If there is no switch, the running tests above should work but you need to buy a motor run capacitor rated at 400-450 volts - again ebay is the best source.

These should only cost you a few quid.

If the motor wont run at full speed when given persuasion then there could well be something else wrong. Unless there is something special about this motor that you need - like non standard shaft or special mounting then consign it to be a doorstop and buy a new one from ebay.

hth
Bob
 
Digit":1l5fyid9 said:
And make sure you can let go of the string!

Roy.
:lol: :lol:

Thats why I said get it spinning and then switch on - hopefully unless the OP is an octopus, he should not have a problem!

Bob
 
With the smaller stuff I always held them down with my foot then pulled, but i saw a sparks at Vauxhall motors years ago Bob who pulled and switched on.
The motor rotated on its feet towards him, the string tangled and gave him a very nasty cut across the palm of his hand.
Like you say, make sure the string is off the shaft before turning on, don't rely on some one else on the switch either

Roy.
 
The string start works - in both directions. The motor runs very smoothly and at full speed, when switched off I can hear the centrifugal switch click off.

So does this mean I should get a start capacitor rated at 250v?
 
Have you opened it up and made sure the contact is actually opening??

Without this check, it is potentially risky just fitting a new capacitor as you could kill it straight away.

If the switch is working electrically then yes a starting type( rated for very short term use only) is the correct type to use.
There will be no harm done using a run capacitor but it will be bigger and may not fit the enclosure (if there is one).

Bob
 
(if there is one).

I got caught out on that one a few weeks ago Bob. The capacitor on my metal lathe self destructed shortly after i purchased it. Rather than bother Axminster I used one from stock, which would not fit in the cover, so I strapped the new one into place.
Couple of weeks ago I was up to my navel in Aluminum shavings when I had a power cut. Yep! A shaving across the terminals! :oops:

Roy.
 
Been there too Roy! I'm gradually moving over to TEFC motors. The lathe and the mill are 3 phase TEFC with inverter control.
The old Pollard drill motor is about 8' off the floor so not too much swarf at that height.
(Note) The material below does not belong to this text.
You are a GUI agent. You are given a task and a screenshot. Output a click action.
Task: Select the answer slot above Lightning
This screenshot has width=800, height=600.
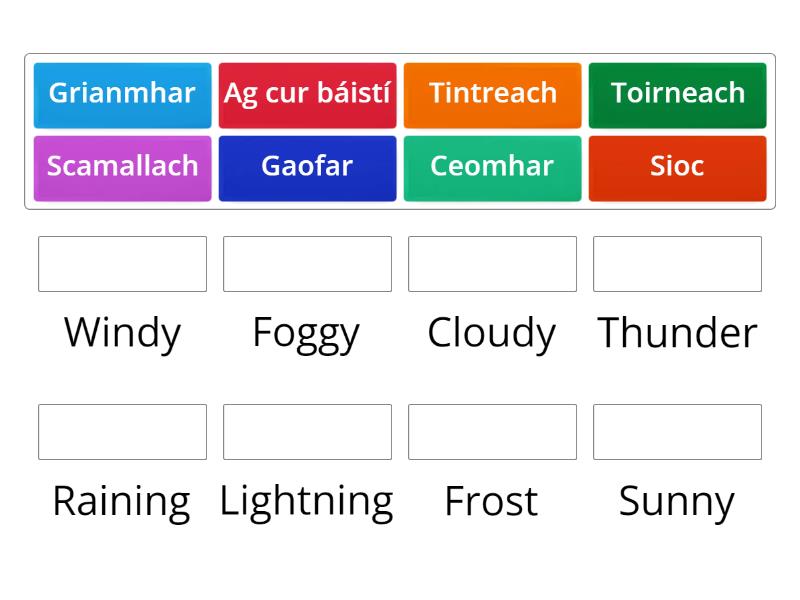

It has a home brew rotary converter and the motor for that is on the floor under the bench but is also TEFC.
The power hacksaw still has an open motor but that motor is right on the back and lives under the bench so pretty swarf safe.

The wood workshop is less of an issue and I stick the airline into the motors now and then.

Cheers

Bob
 
I stick the airline into the motors now and then.

A greatly underated tool IMO Bob. I have three, one in th woodwork shop, a portable for use on cars and bikes and another that sits outside the utility room that my wife uses to clean vacuum cleaner filters etc.

Roy.
 
I can only run to two Roy and one of those has a split hose in an almost inaccessible place behind racking in the garage.
Sorting out that is on the round-2-it list but a long way from the top as the other compressor is on wheels and gets carted around as needed for all sorts of clean up jobs including cleaning computers and their power supplies.

Bob
 
Finally opened up the case and the conatct is opening up and the switch is an electrical one. As there is no enclosure I will go for the run type as it seems easier to source.